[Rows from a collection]
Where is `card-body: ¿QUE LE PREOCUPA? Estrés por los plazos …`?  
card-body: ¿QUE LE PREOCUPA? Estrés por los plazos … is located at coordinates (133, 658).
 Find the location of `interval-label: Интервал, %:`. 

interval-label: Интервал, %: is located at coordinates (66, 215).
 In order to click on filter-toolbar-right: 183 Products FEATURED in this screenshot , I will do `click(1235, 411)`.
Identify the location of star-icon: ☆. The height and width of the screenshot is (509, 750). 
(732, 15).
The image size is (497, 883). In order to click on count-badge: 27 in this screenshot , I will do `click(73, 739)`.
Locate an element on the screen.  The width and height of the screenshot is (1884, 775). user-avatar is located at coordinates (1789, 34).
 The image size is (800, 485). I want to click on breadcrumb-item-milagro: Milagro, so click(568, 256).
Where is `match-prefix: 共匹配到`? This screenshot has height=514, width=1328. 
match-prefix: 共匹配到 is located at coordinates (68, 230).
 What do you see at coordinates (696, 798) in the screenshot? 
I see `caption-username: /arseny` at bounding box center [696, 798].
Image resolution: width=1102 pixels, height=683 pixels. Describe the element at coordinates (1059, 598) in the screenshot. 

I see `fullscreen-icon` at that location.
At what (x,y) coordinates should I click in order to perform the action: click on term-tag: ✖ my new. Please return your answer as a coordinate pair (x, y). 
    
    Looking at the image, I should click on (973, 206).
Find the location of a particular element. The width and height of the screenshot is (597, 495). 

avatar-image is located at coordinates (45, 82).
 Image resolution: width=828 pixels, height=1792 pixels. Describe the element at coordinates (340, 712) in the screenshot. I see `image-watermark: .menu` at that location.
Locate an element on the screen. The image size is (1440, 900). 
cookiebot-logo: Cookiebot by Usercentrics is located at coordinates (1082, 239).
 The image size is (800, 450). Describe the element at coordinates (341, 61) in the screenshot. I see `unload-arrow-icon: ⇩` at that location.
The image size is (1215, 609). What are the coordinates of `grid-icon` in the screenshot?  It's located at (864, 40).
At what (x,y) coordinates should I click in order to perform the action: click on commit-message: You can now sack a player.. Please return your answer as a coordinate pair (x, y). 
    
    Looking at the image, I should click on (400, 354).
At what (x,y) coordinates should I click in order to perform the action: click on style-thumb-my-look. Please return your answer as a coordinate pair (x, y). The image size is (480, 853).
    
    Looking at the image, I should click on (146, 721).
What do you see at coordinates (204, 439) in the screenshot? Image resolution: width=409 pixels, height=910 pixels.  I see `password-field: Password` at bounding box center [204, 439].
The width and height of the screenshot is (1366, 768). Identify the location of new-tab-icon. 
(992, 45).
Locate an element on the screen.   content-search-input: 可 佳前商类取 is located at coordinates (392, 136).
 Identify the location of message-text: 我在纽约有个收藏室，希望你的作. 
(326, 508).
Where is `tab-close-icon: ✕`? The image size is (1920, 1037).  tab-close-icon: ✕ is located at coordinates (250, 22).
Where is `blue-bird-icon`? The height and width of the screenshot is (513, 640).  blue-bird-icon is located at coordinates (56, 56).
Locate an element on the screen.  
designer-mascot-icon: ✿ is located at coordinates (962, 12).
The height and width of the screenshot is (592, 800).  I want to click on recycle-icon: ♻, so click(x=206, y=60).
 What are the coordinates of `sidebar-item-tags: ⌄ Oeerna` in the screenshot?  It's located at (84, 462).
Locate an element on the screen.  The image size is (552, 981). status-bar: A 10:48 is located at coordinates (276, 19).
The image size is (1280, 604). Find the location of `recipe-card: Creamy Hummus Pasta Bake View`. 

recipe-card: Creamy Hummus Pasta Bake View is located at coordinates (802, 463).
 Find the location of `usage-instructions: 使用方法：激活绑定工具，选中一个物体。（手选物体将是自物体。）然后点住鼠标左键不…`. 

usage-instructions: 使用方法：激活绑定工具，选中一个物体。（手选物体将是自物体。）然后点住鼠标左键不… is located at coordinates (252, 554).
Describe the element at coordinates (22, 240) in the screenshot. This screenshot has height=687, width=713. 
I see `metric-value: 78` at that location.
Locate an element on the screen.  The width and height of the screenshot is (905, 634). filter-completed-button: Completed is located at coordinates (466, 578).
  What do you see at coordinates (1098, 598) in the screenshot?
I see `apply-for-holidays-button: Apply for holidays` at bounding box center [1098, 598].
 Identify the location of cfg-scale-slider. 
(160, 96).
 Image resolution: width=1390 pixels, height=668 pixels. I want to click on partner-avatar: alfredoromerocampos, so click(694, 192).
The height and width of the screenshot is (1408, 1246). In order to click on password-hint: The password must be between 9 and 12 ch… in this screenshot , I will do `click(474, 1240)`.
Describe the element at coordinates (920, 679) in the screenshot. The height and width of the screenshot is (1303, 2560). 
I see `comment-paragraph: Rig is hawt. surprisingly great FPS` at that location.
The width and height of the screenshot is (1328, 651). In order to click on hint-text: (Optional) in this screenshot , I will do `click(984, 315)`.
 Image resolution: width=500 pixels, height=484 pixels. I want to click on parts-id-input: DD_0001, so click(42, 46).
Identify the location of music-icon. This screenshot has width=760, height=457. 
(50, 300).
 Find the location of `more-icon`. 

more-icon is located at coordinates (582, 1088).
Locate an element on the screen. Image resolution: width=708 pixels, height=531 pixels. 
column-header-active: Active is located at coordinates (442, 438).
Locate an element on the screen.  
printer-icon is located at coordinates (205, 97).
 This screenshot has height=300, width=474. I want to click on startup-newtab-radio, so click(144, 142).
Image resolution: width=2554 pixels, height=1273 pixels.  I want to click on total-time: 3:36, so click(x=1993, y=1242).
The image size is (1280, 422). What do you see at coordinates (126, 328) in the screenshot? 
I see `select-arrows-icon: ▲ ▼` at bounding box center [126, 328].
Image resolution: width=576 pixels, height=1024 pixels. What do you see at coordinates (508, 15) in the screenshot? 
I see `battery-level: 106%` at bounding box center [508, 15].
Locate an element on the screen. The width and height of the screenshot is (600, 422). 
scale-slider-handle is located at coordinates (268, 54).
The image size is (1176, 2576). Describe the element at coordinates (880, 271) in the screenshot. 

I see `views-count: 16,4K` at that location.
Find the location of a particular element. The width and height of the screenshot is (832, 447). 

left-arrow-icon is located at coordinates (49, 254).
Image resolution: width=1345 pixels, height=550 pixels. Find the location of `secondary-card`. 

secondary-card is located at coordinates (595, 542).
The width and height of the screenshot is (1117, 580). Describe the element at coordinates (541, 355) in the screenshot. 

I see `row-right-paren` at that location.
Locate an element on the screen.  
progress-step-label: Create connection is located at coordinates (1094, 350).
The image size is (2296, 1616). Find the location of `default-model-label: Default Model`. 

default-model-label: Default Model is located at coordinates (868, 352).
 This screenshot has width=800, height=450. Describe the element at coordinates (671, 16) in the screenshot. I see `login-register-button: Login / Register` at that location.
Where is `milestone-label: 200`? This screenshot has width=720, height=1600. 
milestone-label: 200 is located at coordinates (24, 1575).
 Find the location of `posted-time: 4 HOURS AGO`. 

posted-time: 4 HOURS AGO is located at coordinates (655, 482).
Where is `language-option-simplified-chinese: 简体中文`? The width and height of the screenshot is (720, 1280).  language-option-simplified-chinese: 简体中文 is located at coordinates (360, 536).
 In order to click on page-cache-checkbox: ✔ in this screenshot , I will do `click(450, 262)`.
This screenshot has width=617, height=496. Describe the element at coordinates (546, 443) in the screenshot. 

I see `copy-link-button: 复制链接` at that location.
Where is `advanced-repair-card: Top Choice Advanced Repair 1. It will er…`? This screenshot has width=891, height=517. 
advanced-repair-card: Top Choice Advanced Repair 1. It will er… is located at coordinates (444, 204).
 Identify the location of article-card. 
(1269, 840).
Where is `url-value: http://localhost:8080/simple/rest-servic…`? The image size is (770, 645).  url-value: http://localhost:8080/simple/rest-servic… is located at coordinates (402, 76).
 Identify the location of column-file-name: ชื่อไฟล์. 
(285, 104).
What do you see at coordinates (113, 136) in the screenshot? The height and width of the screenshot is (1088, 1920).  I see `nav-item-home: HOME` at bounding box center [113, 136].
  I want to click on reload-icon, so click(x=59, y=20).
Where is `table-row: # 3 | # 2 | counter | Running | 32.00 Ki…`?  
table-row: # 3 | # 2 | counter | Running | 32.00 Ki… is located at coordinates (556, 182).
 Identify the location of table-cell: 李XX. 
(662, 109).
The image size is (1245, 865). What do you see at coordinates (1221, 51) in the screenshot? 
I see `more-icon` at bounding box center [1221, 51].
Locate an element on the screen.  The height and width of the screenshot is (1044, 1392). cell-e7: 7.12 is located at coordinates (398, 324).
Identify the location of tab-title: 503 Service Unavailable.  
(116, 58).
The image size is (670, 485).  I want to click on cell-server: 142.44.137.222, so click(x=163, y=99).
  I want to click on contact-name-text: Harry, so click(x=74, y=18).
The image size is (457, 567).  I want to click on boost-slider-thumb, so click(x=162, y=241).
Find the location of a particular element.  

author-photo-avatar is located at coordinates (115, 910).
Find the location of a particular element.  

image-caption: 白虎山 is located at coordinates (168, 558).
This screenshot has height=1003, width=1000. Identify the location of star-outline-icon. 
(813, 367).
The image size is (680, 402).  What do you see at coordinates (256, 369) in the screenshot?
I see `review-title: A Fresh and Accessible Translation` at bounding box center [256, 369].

| How to complete this task |
Update the part that opens with the line containing "Identify the location of cfg-scale-slider." and closes with the line containing "Rig is hawt." by replacing "screenshot" with "screen capture", leaving everything else unchanged. Return only those lines.

| Finished exercise |
 Identify the location of cfg-scale-slider. 
(160, 96).
 Image resolution: width=1390 pixels, height=668 pixels. I want to click on partner-avatar: alfredoromerocampos, so click(694, 192).
The height and width of the screen capture is (1408, 1246). In order to click on password-hint: The password must be between 9 and 12 ch… in this screen capture , I will do `click(474, 1240)`.
Describe the element at coordinates (920, 679) in the screen capture. The height and width of the screen capture is (1303, 2560). 
I see `comment-paragraph: Rig is hawt. surprisingly great FPS` at that location.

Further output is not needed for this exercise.